The teams, which were organized by Congressional districts, were guided through a process of setting goals and making a plan to achieve them. While still at the training, thirteen different teams scheduled thirteen different volunteer recruitment meetings back in the districts–and picked up their cell phones to get 284 commitments to attend from friends and neighbors. Getting those immediate results fired everyone up and the closing ceremony, in which every participant received a certificate, was incredibly high-energy and emotional.
Have any of you been to a church camp or revival meetings? They are “high-energy and emotional” too. People at those meetings become “overcome with the Spirit” and pass out, just like they did at Obama rallies.
I think Riverdaughter is on to something about why some of us seem immune to the lure of the Kool-aid Kult. We went to fundamentalist churches when we were growing up and it inoculated us from the emotional manipulation used by the Obama campaign.
But the Camp Obama experience was only the beginning:
This handful of Camp Obama teams are supposed to be just the beginning of the Obama organization in their Congressional districts. The goal they are carrying back with them is to establish parallel teams of five to eight people to be responsible for cities and neighborhoods all the way down to the precinct level.
Its easier to see this kind of model working in relatively small states such as New Hampshire, Iowa or even South Carolina–where the model is already far more progressed–than across the vast half of the country that votes on February 5.
We know now that it worked pretty good in the caucus states where turnout was low and organization was the key to victory. I’m not saying there was any cheating involved but the Camp Obama model didn’t do nearly as well in places where they held primaries with secret ballots.
Obama won 13 out of 14 caucuses but only 18 out of 39 primaries. Of those 18, he only won 9 in the general election along with 7 of the 13 caucuses. The caucus states provided 3% of the Democratic votes but 15% of the delegates. Hillary won by a landslide in 13 of the 15 biggest primary states, losing in Illinois and winning narrowly in the Texas primary (but somehow losing the Texas caucus the same day.)

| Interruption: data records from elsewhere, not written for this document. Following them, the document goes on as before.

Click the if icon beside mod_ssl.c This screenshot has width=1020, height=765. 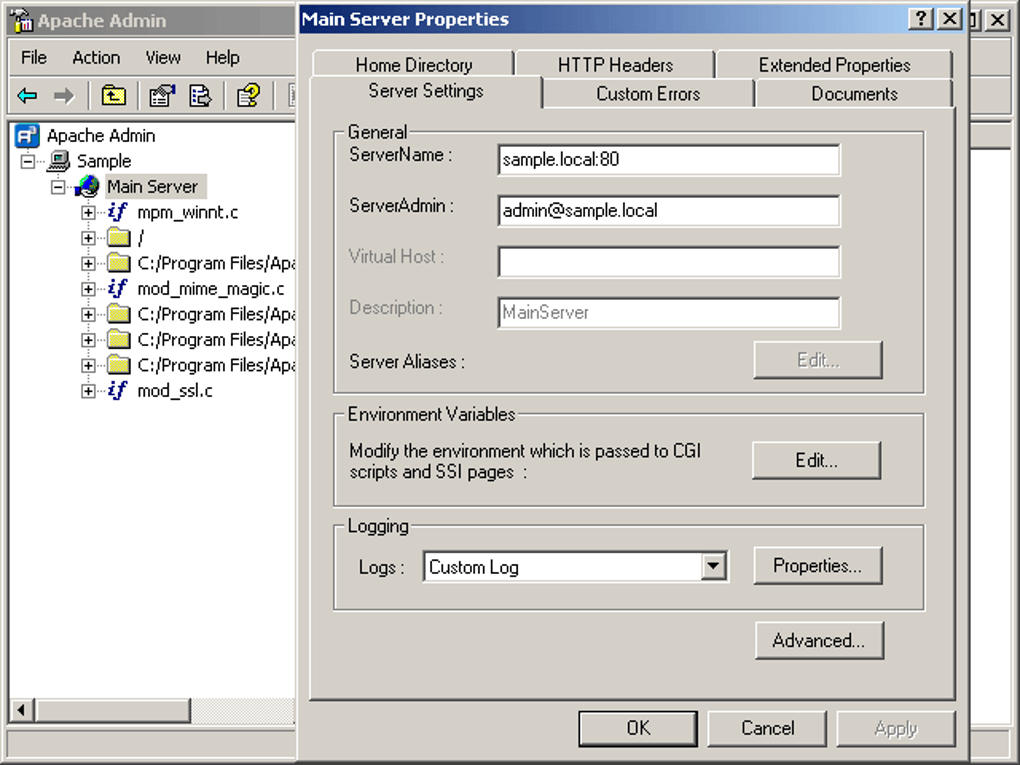(117, 390)
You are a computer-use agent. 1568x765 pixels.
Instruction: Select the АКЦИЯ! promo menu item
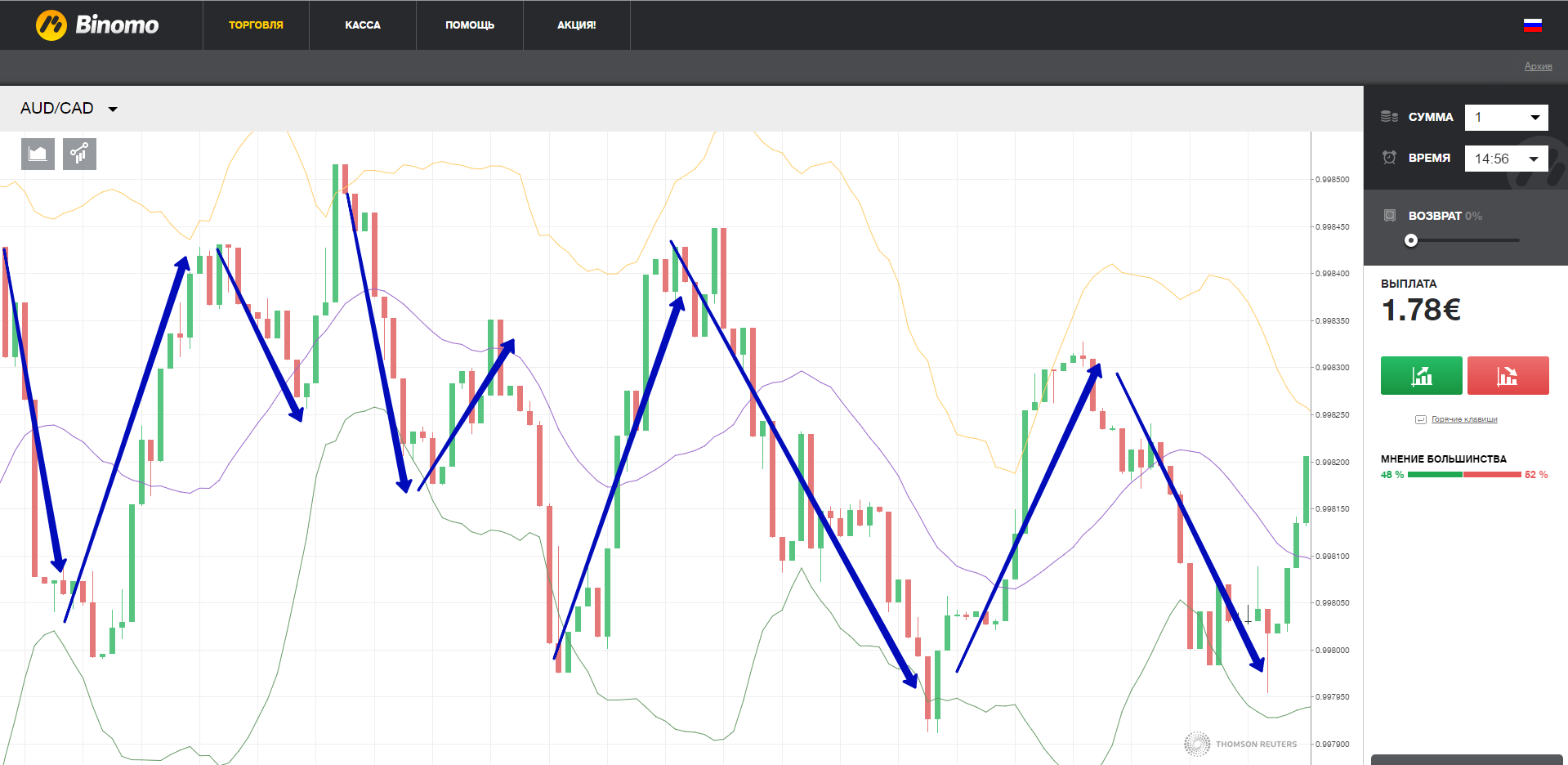click(x=577, y=25)
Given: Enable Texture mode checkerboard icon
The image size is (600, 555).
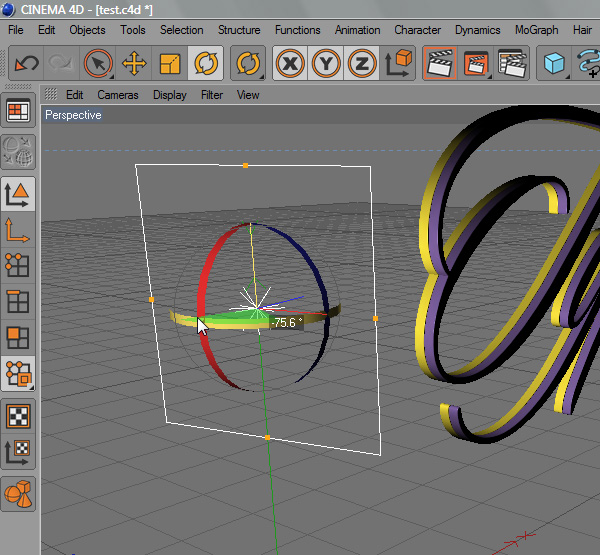Looking at the screenshot, I should 18,415.
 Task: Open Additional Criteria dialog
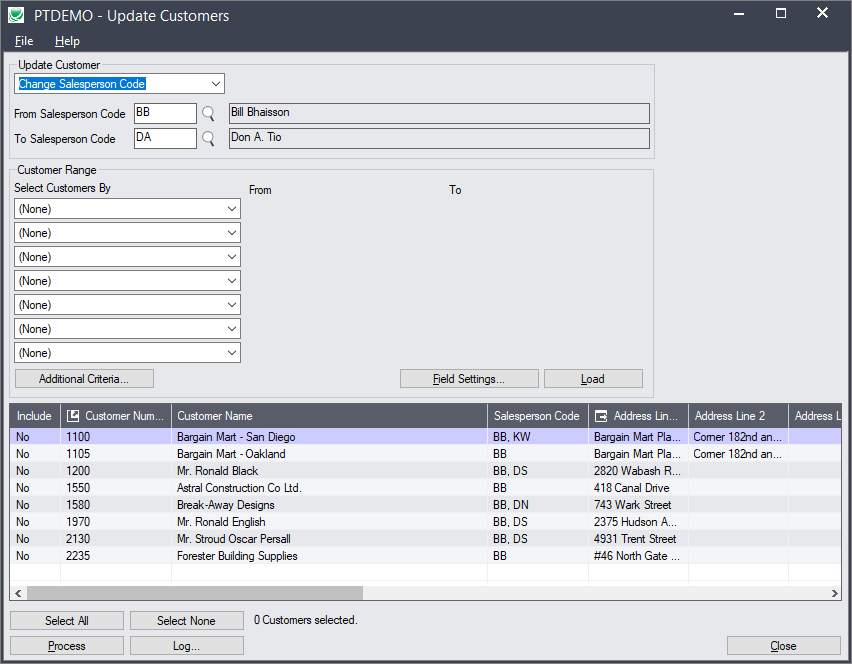tap(84, 379)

Obama gets $99 million dollars in 2007 from Wall Street, health insurance executives and oil companies. He uses that money to organize
Cult Camp Obama. He wins in the red states and caucus states but loses almost all of the big states and swing states.

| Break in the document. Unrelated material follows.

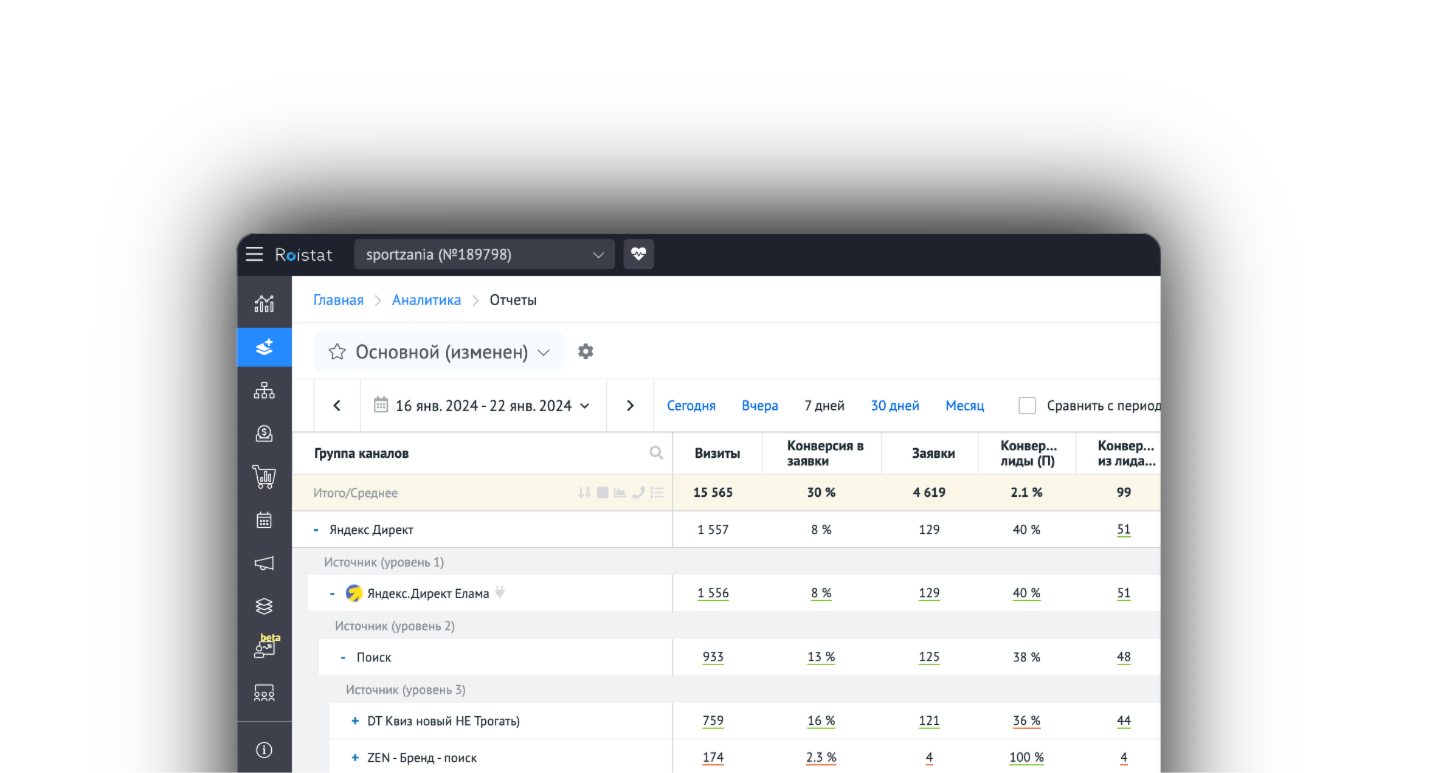Select the Сегодня period tab
Viewport: 1440px width, 773px height.
point(691,405)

So the media and the Democratic leadership drag him across the finish line and declare him the winner anyway despite the fact that Hillary got more votes.
Then once he’s in office he immediately starts dismantling the very organizations that helped him get there. and co-opts or “vertically integrates” all the left-wing activist groups within the Democratic party.
He even arranges for the Democratic party headquarters to be relocated to Chicago.
It sounds to me like he knew his followers were gonna be really disappointed and he didn’t want to leave them anywhere else to go. I guess it never occurred to him they might just stay home.